Exact solution of a partially asymmetric exclusion model using a deformed oscillator algebra

TL;DR

This paper provides an exact solution for a partially asymmetric exclusion process with open boundaries, utilizing a deformed oscillator algebra and q-Hermite polynomials to analyze different bias regimes and phase behaviors.

Contribution

It generalizes the matrix approach to include all asymmetry parameters using q-deformed algebra, revealing new phase behavior in reverse bias conditions.

Findings

Exact expressions for partition sum and currents for all asymmetry values

Identification of a new phase with exponentially decreasing current in reverse bias

Confirmation of the phase diagram for forward bias

Abstract

We study the partially asymmetric exclusion process with open boundaries. We generalise the matrix approach previously used to solve the special case of total asymmetry and derive exact expressions for the partition sum and currents valid for all values of the asymmetry parameter q.
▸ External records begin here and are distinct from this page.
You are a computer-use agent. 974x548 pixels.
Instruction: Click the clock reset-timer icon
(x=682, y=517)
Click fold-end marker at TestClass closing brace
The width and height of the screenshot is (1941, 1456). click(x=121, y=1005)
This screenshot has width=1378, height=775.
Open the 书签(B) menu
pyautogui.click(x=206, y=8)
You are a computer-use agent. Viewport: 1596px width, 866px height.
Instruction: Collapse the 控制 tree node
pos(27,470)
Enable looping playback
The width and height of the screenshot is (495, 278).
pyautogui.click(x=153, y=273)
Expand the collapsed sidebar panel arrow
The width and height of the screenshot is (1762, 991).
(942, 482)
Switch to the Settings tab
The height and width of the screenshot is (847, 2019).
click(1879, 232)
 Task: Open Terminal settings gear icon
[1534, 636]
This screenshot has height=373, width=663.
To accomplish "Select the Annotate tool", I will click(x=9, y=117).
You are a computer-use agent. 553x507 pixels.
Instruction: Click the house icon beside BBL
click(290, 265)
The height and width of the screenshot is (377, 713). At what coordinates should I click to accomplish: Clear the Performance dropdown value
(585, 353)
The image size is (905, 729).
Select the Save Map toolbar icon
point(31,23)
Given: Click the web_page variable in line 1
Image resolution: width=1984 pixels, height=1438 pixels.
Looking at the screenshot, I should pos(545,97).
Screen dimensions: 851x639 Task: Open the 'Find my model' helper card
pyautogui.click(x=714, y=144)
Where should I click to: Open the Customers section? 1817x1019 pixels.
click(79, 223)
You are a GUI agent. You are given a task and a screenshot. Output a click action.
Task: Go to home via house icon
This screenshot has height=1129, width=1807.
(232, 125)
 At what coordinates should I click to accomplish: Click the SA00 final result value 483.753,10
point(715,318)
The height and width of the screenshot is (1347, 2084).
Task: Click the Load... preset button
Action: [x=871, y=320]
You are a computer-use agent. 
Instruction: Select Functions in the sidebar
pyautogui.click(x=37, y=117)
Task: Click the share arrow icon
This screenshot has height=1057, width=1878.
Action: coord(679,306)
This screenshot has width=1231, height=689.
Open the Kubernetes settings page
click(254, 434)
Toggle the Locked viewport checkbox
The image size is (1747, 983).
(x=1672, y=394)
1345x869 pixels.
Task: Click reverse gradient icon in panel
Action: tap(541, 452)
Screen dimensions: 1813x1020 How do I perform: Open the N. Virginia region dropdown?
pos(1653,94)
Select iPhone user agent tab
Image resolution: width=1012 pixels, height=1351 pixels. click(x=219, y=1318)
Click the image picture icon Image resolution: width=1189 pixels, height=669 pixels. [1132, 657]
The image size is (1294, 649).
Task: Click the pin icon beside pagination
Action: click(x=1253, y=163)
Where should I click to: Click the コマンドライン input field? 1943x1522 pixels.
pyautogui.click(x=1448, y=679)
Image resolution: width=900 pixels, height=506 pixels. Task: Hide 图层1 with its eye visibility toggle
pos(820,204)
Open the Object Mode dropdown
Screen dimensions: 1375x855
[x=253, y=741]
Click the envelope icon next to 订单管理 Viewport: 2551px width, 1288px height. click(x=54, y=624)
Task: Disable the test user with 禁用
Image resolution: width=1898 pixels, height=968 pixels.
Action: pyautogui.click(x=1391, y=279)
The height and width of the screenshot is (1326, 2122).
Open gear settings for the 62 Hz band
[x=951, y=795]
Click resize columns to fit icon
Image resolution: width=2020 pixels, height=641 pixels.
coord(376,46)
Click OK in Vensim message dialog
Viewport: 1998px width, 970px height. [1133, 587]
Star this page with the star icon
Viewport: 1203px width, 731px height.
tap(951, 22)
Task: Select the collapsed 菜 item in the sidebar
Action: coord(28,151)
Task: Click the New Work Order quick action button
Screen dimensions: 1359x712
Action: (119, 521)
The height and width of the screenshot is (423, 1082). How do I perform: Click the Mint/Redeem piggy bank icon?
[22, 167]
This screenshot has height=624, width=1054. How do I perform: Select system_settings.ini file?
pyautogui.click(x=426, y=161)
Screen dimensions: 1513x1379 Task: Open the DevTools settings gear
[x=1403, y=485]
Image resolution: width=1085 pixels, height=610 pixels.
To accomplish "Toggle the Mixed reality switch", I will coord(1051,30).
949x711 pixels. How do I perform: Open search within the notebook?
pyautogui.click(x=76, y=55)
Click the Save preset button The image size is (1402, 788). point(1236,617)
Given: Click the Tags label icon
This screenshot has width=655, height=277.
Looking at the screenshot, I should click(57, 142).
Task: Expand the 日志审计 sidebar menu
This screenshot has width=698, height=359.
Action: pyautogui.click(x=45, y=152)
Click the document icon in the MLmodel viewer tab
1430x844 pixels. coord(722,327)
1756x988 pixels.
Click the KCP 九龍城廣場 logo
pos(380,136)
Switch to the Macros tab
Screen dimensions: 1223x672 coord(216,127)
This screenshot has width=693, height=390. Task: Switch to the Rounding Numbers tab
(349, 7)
Due to the relationship between the matrix algebra and the q-deformed quantum harmonic oscillator algebra we find that q-Hermite polynomials, along with their orthogonality properties and generating functions, are of great utility. We employ two distinct sets of q-Hermite polynomials, one for q<1 and the other for q>1. It turns out that these correspond to two distinct regimes: the previously studied case of forward bias (q<1) and the regime of reverse bias (q>1) where the boundaries support a current opposite in direction to the bulk bias. For the forward bias case we confirm the previously proposed phase diagram whereas the case of reverse bias produces a new phase in which the current decreases exponentially with system size.